[Recorded data]
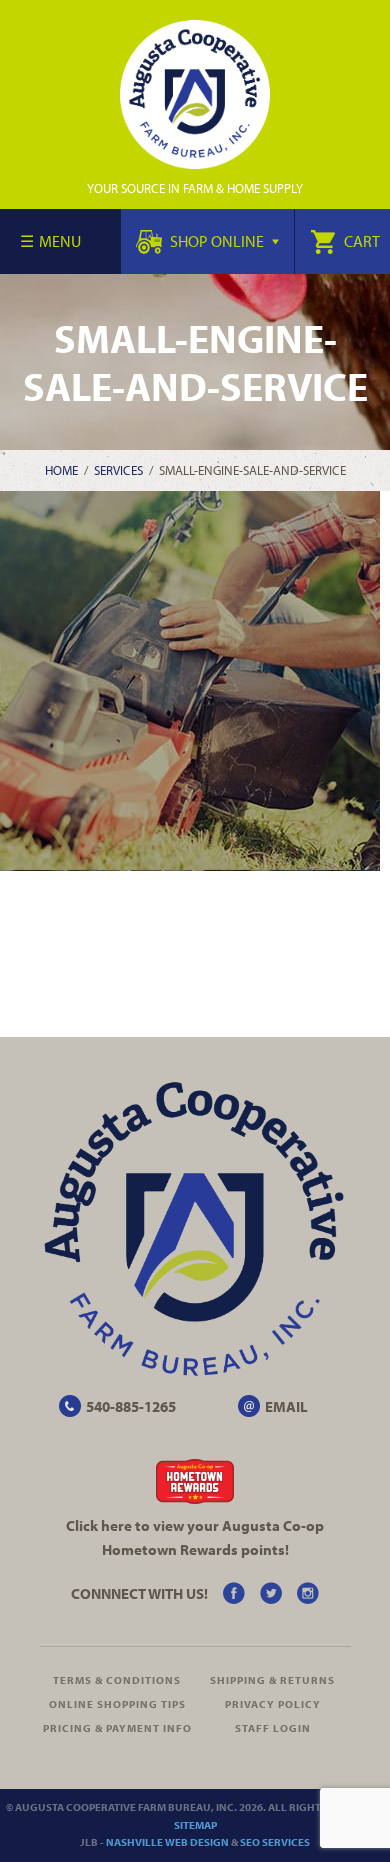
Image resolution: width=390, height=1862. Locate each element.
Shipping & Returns (272, 1680)
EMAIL (286, 1406)
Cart (360, 241)
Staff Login (273, 1728)
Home (61, 470)
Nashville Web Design (167, 1842)
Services (118, 470)
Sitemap (195, 1825)
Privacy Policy (273, 1704)
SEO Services (275, 1842)
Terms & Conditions (117, 1680)
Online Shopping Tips (117, 1704)
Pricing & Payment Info (117, 1728)
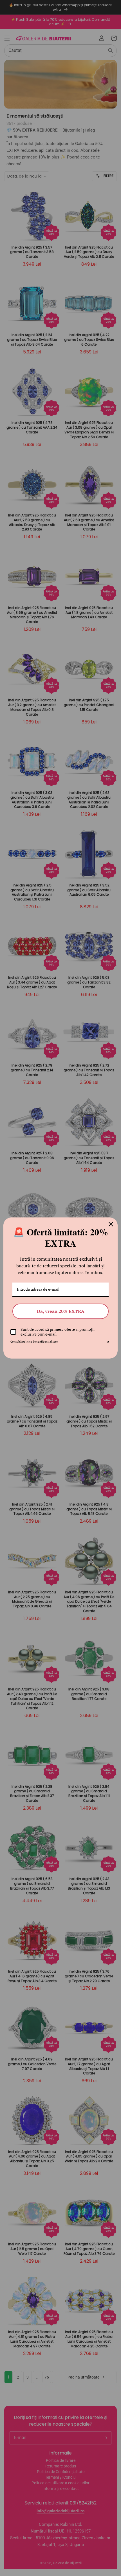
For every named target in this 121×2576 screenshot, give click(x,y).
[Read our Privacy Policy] (107, 1342)
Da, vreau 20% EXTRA (60, 1311)
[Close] (111, 1224)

== Try it ==
Wherever the word "Policy" turns up in a line of the entries above, copy that line.

== Task response ==
Privacy Policy (273, 1704)
[Read our Privacy Policy] (107, 1342)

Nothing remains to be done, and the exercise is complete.